* [REQUIREMENT]:
Would you reproduce the data below exactly, please, leaving out its images?

(Stored records)
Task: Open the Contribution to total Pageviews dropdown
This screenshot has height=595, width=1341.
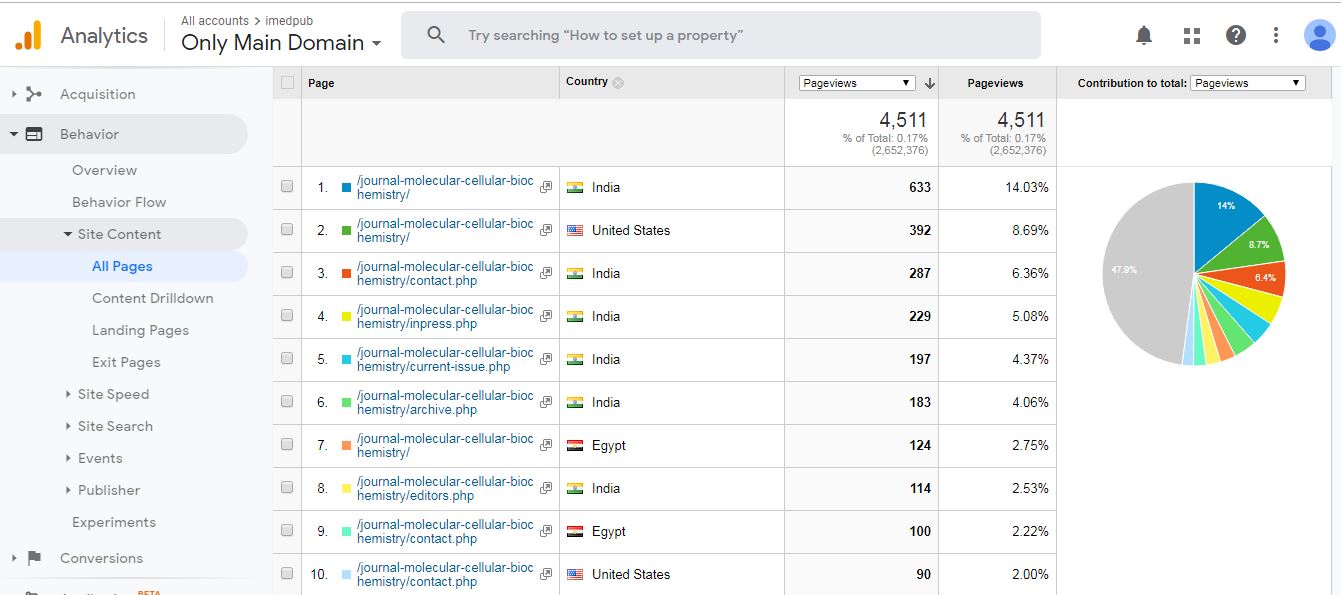Action: 1247,83
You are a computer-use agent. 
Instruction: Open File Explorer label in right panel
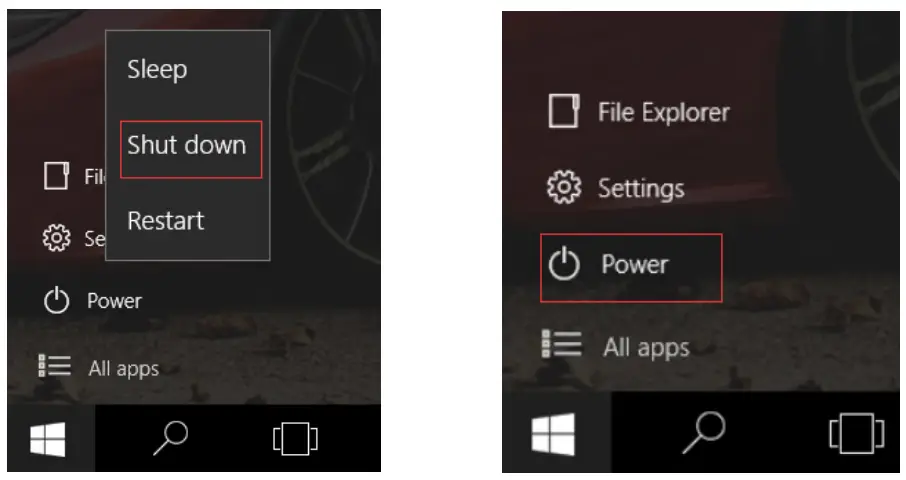663,112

* [SOLUTION BELOW]:
Task: Open the Contribution to total Pageviews dropdown
This screenshot has height=595, width=1341.
Action: 1247,83
You are a computer-use agent. 
Instruction: Open File Explorer label in right panel
663,112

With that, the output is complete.